Stored data
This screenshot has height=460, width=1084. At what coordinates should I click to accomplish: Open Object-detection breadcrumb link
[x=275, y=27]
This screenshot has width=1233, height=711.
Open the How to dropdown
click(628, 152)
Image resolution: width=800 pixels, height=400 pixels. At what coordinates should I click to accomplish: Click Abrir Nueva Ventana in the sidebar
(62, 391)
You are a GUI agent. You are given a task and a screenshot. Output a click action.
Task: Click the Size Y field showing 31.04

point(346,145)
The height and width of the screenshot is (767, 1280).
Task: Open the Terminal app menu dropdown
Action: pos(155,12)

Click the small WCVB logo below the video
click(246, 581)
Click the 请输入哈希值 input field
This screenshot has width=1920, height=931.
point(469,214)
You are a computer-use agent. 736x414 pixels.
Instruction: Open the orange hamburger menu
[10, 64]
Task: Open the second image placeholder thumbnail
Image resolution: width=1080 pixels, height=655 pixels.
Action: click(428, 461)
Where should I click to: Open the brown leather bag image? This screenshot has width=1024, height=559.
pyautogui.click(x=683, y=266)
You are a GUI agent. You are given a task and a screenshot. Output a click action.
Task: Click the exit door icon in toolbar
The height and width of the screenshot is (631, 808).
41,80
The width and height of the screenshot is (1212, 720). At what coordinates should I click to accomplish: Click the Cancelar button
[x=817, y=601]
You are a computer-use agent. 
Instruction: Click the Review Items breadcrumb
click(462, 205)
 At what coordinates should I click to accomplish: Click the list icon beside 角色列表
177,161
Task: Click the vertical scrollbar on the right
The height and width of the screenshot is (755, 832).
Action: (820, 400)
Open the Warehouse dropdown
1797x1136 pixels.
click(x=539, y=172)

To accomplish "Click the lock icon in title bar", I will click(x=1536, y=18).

WHAT THE EXERCISE ASKS
All lines from the one with "Task: Click the vertical" to the end of the entries above are to be written out exactly, the first and last included.

SOLUTION TO THIS TASK
Task: Click the vertical scrollbar on the right
The height and width of the screenshot is (755, 832).
Action: (820, 400)
Open the Warehouse dropdown
1797x1136 pixels.
click(x=539, y=172)

To accomplish "Click the lock icon in title bar", I will click(x=1536, y=18).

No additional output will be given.